「女性達が苛まれる苦難に無自覚な男性陣こそが観るべき作品」82年生まれ、キム・ジヨン よねさんの映画レビュー(感想・評価)
女性達が苛まれる苦難に無自覚な男性陣こそが観るべき作品
結婚して専業主婦となったジヨンは家事と子育てに追われながらもそれなりに幸せな生活を送っていたが、次第に閉塞感に見舞われるようになる。日常生活の中に潜む抑圧と折り合いをつけながら懸命に暮らしていたジヨンだったが、夫デヒョンの実家に帰省した際に義母から投げつけられた言葉をきっかけに別人格が現れるようになる。
『パラサイト半地下の家族』、『はちどり』、『目撃者』、『ブリング・ミー・ホーム 尋ね人』といった今年観た韓流映画だけでも韓国特有の儒教に根ざした価値観に善良な人々が蹂躙される様が描かれていますが、本作ではそれがこれでもかと詰め込まれています。モラハラ、セクハラ、盗撮、痴漢・・・男性優位社会の中で女性達が見舞われる様々な苦難はどれもリアルで残酷。絶望的なまでに選択肢のない世界で健気に生きるジヨンを庇ってくれるのが自身の中に発動した別人格だったというのは実にショッキングですが、それゆえにそんなどん詰まりの社会で虐げられた女性達が少しずつこじ開けた穴から陽光が差込むかのような結末が胸に沁みました。ずっしりと重いのに爽やかな作品です。
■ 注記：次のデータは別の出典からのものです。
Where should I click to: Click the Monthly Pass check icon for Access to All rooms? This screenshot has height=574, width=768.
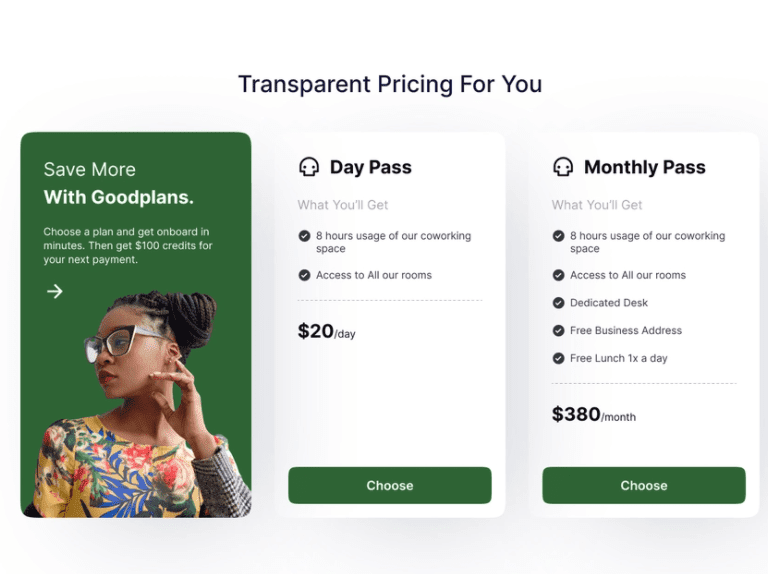coord(558,275)
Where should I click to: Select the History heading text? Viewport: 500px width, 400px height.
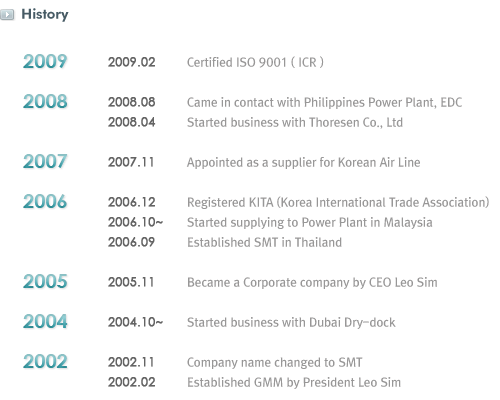45,15
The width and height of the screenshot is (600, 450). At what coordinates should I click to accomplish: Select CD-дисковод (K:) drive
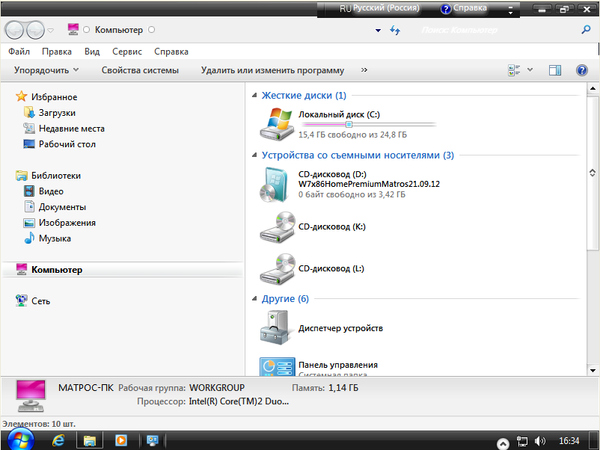click(277, 228)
本作は全女性が共感すること請け合いですが、これは全男性こそが観るべき作品。ほぼホラー映画のような毎日を女性達が送っていることに我々が無自覚であることをきっちり反省されられます。ジヨンを演じるチョン・ユミとデヒョンを演じるコン・ユはどちらも『新感染 ファイナル・エクスプレス』に出ているので、本作は『新感染〜』のプリクェルのようにも見えてしまいます。